Congo – Intempéries : Des obsèques, les pieds dans l'eau, le cercueil à l'épaule

En ces temps de saison de pluies, il ne fait pas bon vivre pour les habitants des quartiers périphériques de la capitale congolaise, Brazzaville. Du fait des intempéries, presque tout y est accompli « hors normes ».

Entre la crainte de voir sa maison emportée par les eaux non canalisées par les pouvoirs publics et l'obligation de remplir des devoirs de deuil dont on ne peut se départir, de nombreux habitants de Brazzaville vivent un véritable cauchemar en cette saison de grandes pluies.

Avec les pluies de ces derniers temps, les veillées funèbres, moments intenses et sacrés pour l'adieu au défunt, sont régulièrement perturbées par la montée des eaux.

Même le chapiteaux dressés pour que les « veilleurs » s'y abritent ne servent plus à grand chose, tant les eaux venant des avenues, d'où elle devraient être évacués par les canalisations qui s'y trouvent, refluent dans les parcelles qu'elles inondent outrageusement.

Pour le dernier détour du défunt par chez lui, avant le départ au cimetière, le corbillard ne peut s'aventurer dans ces quartiers aux allures de « cours d'eau en furie », tant les eaux noieraient le véhicule, à défaut du cercueil.

C'est la famille qui s'acquitte de ce portage. Obligation aux porteurs de la bière, d'avoir le pied ferme, dans une eau qui charrie immondices et autres déchets infects, afin d'éviter un autre « pire ».

Ces eaux les « suivront » même dans l'église où sera dite la «  messe des morts », au point que prêtre et servants de messe officieront du haut de l'estrade, évitant de tremper chaussures et pantalons, pour encenser le cercueil, donnant à la famille un sentiment de choses faites à moitié. Hélas...

Même au cimetière, non épargné par les eaux, où les dégats se constatent par des tombes emportées, la famille devra s'employer à vider préalablement la fosse innondée, avant l'enterrement.

Les inondations récurrentes dans presque toute la ville et surtout dans les quartiers où des ouvrages devant les contenir ont été réalisés, montrent l'étendue du chantier qui semble être la résultante de nombreuses années inertie pour les autorités de la capitale.

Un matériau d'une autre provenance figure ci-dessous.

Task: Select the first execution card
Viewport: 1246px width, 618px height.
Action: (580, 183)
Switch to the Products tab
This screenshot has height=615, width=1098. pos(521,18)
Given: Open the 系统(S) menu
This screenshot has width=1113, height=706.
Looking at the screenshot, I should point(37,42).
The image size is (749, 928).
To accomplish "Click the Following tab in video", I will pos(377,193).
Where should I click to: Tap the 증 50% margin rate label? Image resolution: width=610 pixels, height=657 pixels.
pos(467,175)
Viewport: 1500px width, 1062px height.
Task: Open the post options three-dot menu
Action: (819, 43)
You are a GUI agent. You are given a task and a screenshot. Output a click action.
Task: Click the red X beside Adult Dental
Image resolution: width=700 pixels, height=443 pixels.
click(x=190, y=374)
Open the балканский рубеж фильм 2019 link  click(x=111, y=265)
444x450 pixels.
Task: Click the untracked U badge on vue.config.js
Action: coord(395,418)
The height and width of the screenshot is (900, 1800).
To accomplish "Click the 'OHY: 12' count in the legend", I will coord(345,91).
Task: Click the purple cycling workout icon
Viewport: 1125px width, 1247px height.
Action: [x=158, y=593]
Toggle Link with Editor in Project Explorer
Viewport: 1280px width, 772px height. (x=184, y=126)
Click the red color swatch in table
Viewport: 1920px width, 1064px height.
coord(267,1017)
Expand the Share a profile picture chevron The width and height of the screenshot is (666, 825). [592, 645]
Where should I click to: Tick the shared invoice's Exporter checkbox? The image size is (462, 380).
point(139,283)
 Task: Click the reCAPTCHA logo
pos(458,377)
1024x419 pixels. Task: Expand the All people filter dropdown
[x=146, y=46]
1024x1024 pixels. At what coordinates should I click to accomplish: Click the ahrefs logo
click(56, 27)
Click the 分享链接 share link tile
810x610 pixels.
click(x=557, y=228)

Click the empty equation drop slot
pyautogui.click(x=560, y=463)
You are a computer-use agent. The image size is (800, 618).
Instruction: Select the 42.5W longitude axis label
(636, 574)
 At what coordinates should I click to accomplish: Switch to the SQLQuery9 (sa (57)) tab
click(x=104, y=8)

Dans un élan presque cupide de devoir gérer une ville sortie de ses limites, aucun plan d'assainissement conséquent n'a suivi l'édification de cette ville élastique, sans plan directeur.

Si le centre-ville et ses quartiers alentours présentent les commodités d'une ville moderne, le décor est tout autre, une fois que l'on a franchit les limites de l'ancienne ville et que l'on est dans ces quartiers annexés à la capitale par la force des choses.

Les voiries urbaines, les systèmes d'adduction d'eau, le réseau électrique ou routier ou encore le ravinement outrancier non endigué, renvoient à un village dont nul n'a la responsabilité. Et les populations vivent un réel sentiment d'abandon.